Should you try the KonMari Clothes Method?

konmari method

How does your Wardrobe grow…?

For me, the transition from ‘regular’ wardrobe to ‘capsule’ wardrobe, has not been a difficult one; I have already ‘Konmaried‘ my clothes and discarded all of the things I don’t want, wear or love.

However – a capsule wardrobe is not for everyone.  While you may be at the stage where you are aware that your closet and its contents are out of control, you may not quite be in a place where you want to limit your clothing choices.  Have a read of the pros and cons of capsule wardrobes below to see what would best suit your needs.

Before we start:

Seems a bit presumptuous of me to assume you know what I mean when I create verbs like ‘Konmaring‘ and ‘333ing‘, so here is a quick “definition of terms” – feel free to skip if you don’t need it.

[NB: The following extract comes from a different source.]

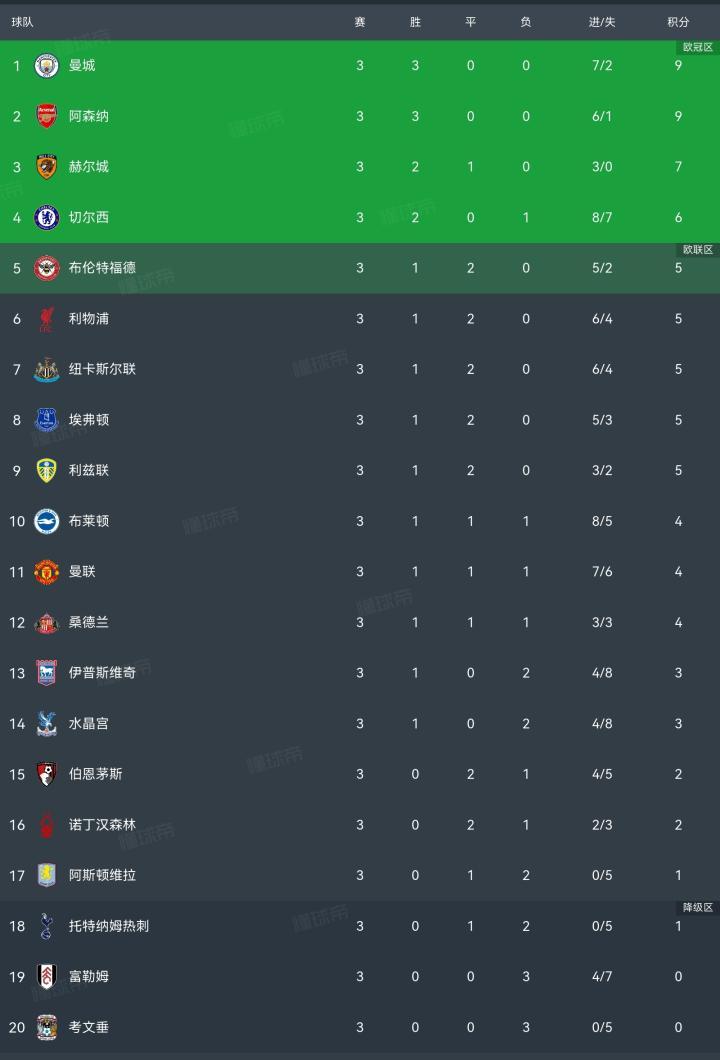The height and width of the screenshot is (1060, 720).
Task: Click the Tottenham cockerel crest
Action: click(46, 926)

Konmari = ( from Marie Kondo, the Japanese tidying guru)
You go through it, decide whether it makes you happy – “Sparks Joy” – or whether you don’t want it.
You discard the stuff that doesn’t make the final cut.
You put what is left back in your closet, tidily – there is a way to do it.

Capsule (in this case Project333) =
You pick 33 pieces, including tops, bottoms, jackets, shoes, and accessories that will all coordinate in some way.
You put everything else in a box/suitcase/trunk and put it away somewhere.
You wear your pieces for 3 months.
Get everything back out, and rethink what you want, don’t want or potentially need and go out and buy as necessary.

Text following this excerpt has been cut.